METHODS : In partnership with several patient organizations and a diverse stakeholder committee (with both patient and caregiver representation) we developed and implemented an online survey. QALY estimates for the three, standardized health states were assessed using both visual analogue scale (VAS) and time-trade off (TTO) and were compared across the population.

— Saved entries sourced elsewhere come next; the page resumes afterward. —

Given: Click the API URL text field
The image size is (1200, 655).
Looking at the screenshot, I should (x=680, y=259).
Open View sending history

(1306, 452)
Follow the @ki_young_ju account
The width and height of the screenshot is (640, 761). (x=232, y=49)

RESULTS : Caregivers completing the survey (n=332) were predominately female (82%) and parents (96%) of people with PWS ranging from 4 to 54 years (mean=15.7). Untreated PWS was evaluated to have a QALY of 0.38 and 0.74 by the VAS and TTO respectively. If obesity was treated the QALY increased (P<0.001) to 0.56 and 0.83 respectively. Likewise, QALYs increased further if both obesity and hyperphagia could be treated (P<0.001), to 0.69 and 0.92 respectively.

CONCLUSIONS : Using disease specific QALY estimation techniques we demonstrated that significant improvements in quality of life are likely if hyperphagia could be controlled in people with PWS. While differences across the VAS and TTO were identified, they were consistent with what was predicted by Torrance (1976).